Cloudy and rainy today but fairly warm. Should reach the low 50s. We also have some wind rattling the trees. I spent the morning doing a couple of lessons on Duolingo and working on my Ancestry family tree and finding what all their programing will do. Just playing around I found an aunt's obituary on Facebook. That was a surprise.
The news is pretty much what it has been for days. Whether it is healthcare, or the latest school shooting, the shooting in Australia, Trump's push against Venezuela, the Ukraine/Russia mess, the Gaza catastrophe. The talking heads keep talking but the treadmill keeps on running.
Stray though as some talking head mentions the attempt to get support for a "one time" payment to individuals so they can buy their own health insurance. I said in an earlier post that they are asking people who don't have the money for health insurance without the subsidies to somehow find the money for a "health savings account." But this morning I my thoughts went into a slightly different but parallel line. Once upon a time not so very long ago my dad had a pension and health insurance through the Teamsters which paid out until he died.
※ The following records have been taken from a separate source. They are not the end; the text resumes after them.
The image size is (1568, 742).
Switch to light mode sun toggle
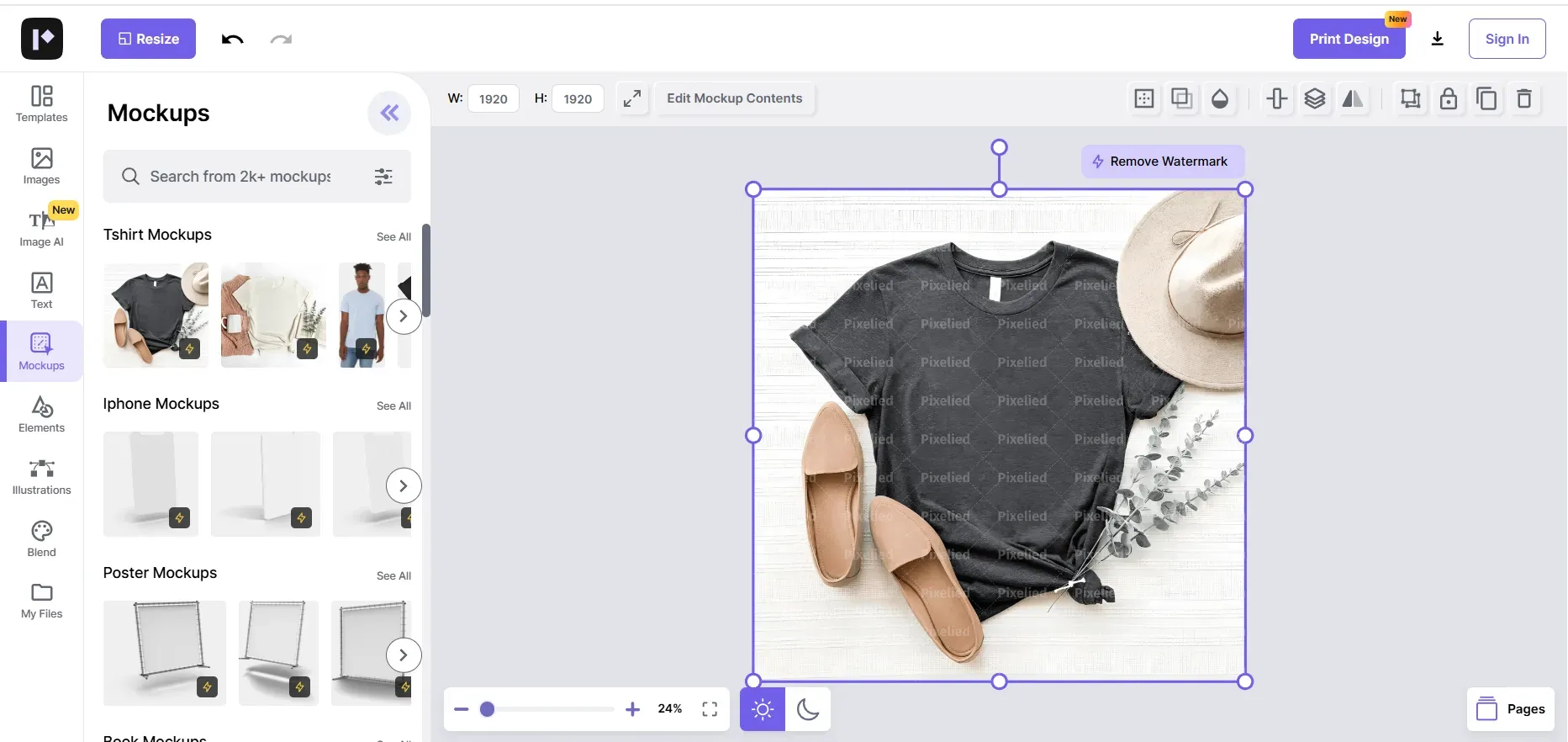pyautogui.click(x=763, y=709)
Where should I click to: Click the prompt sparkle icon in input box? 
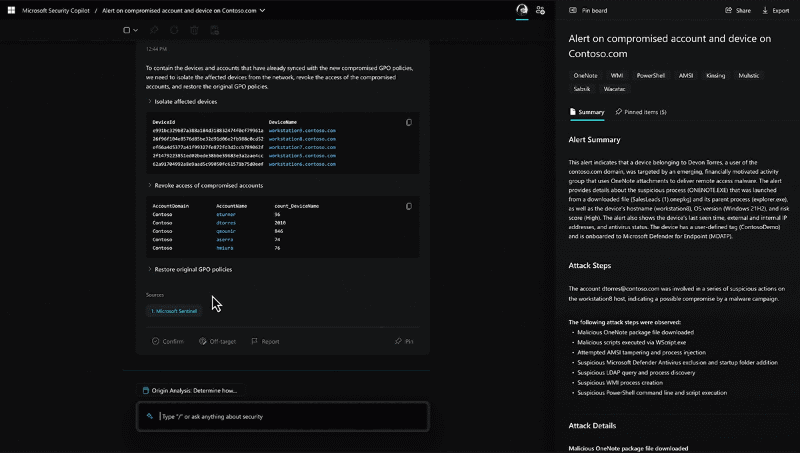(x=149, y=416)
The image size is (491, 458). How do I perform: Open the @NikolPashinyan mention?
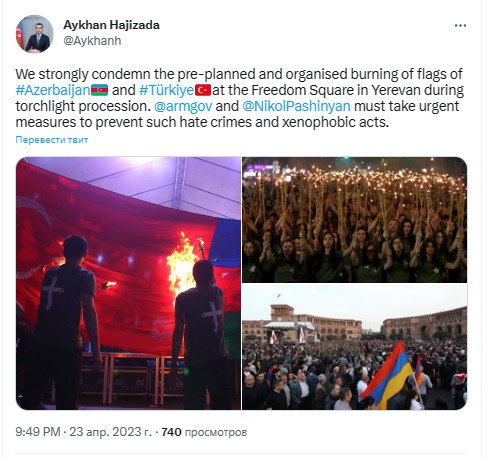(296, 106)
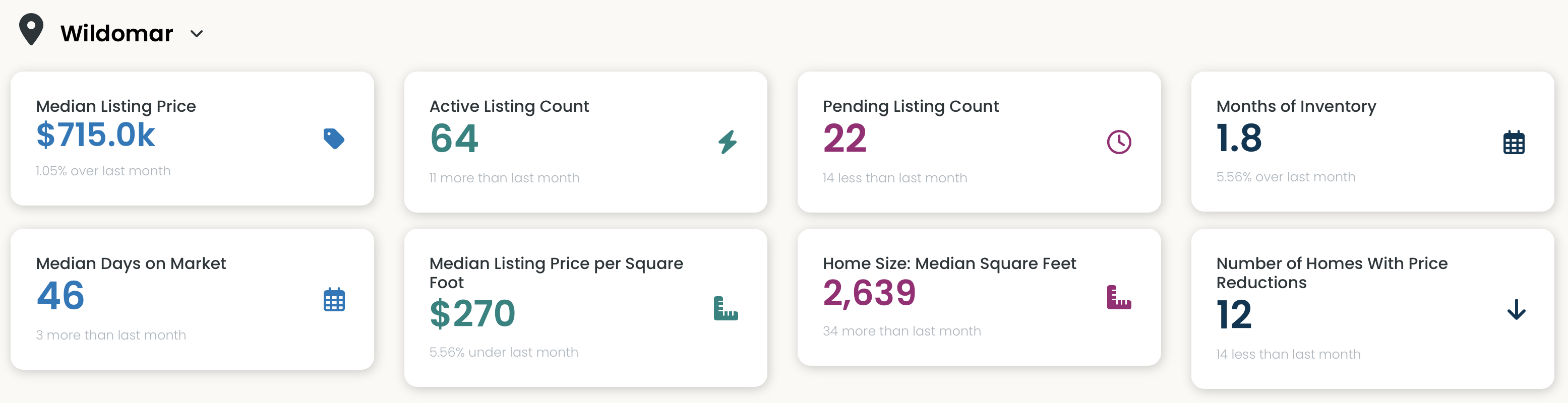Screen dimensions: 1568x403
Task: Click the price tag icon
Action: 334,139
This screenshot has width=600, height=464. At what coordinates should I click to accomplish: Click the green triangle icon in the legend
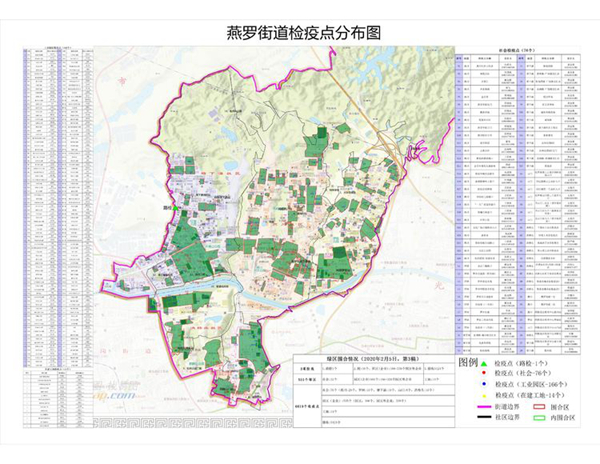point(484,363)
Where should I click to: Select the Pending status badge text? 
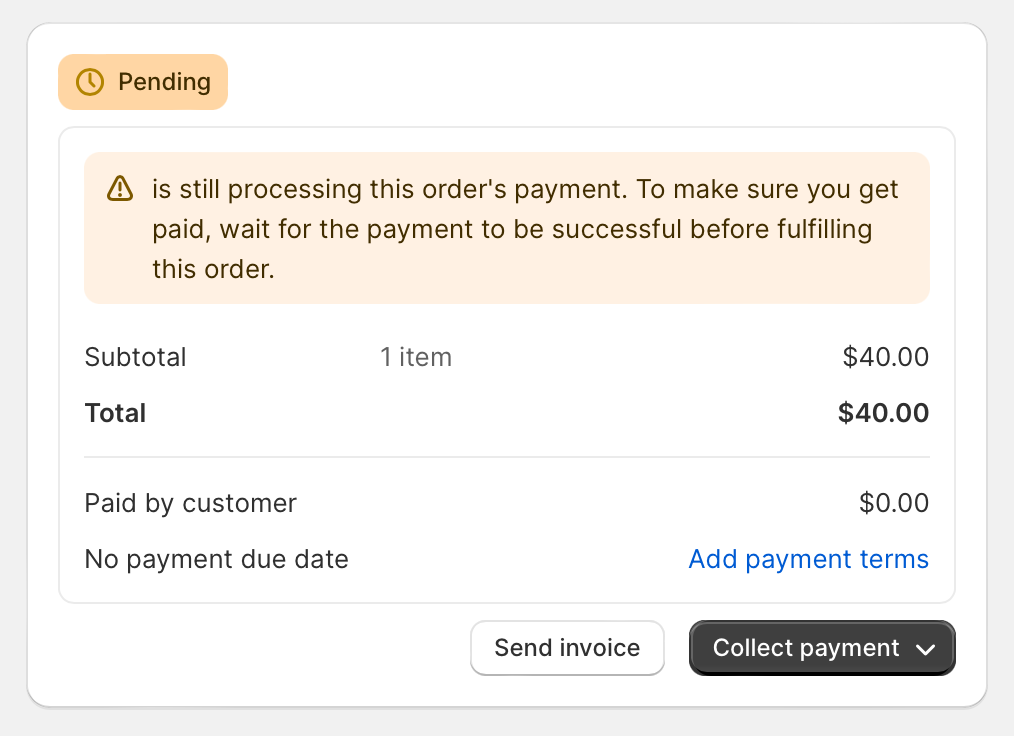click(x=164, y=82)
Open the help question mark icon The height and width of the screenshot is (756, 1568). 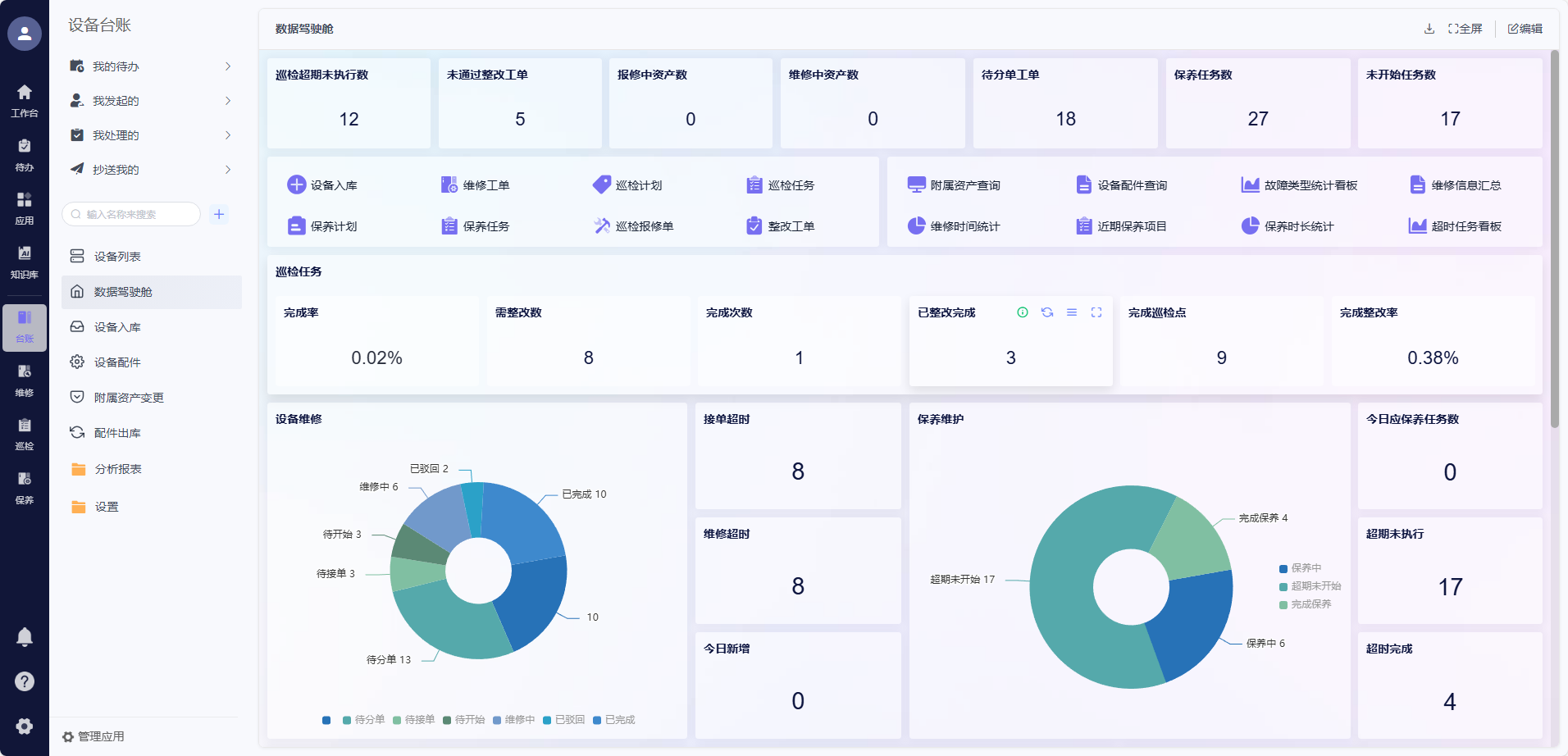click(x=25, y=681)

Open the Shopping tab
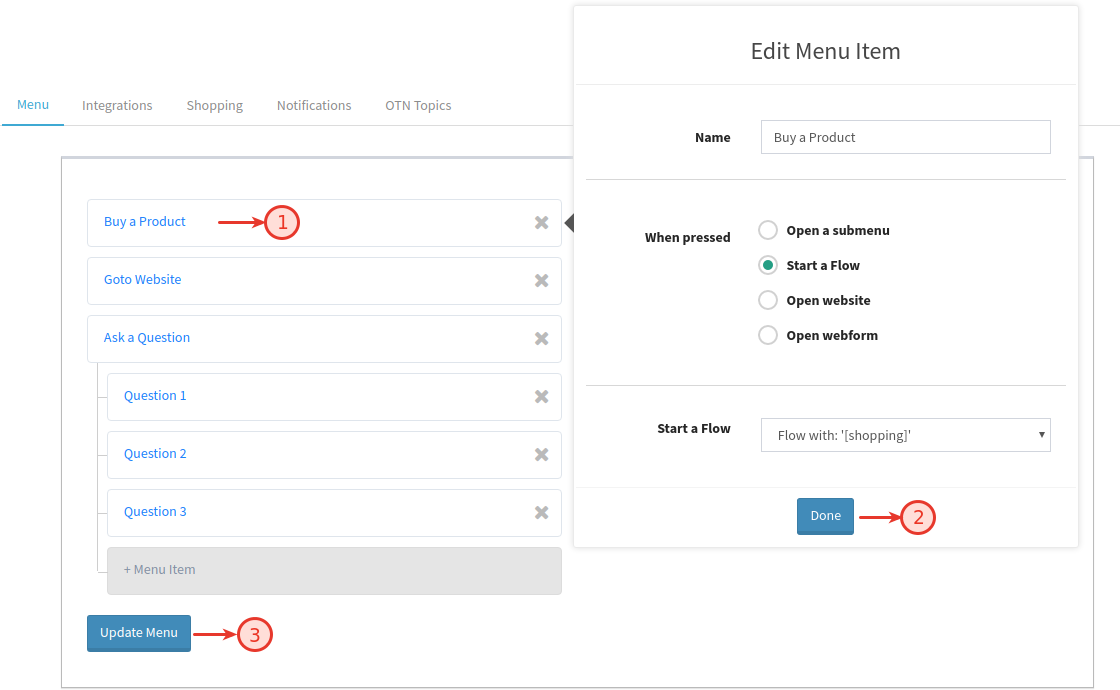click(x=214, y=105)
My stepfather and brother worked in the steel mills and had pension and health insurance through union negotiated plans. Those paid out for stepdad died. My brother is now, and has been for a bit more than a decade, receiving his pension. However, the health care plan has become somewhat unreliable as the company got out of providing direct care through a company run clinic. The union now runs both the pension and health plan but it decided to go with an insurance company which has such a bad reputation for slow, shorted, and contested payments that many medical hospitals and doctors' groups won't accept it. But that is only part of my musings. I am also remembering a process that gained steam in the 1980s where many companies stopped agreeing to provide pensions themselves and pushed employees into IRAs. They argued that such plans would increase because in addition to contributions from the employee and the company the funds would be invested and earn interest. However, many of those funds took severe hits during various downturns and didn't fully recover what was lost. The companies got out from under growing costs as employees got older. However, the costs continued to grow and someone else, usually the employees themselves, had to cover them.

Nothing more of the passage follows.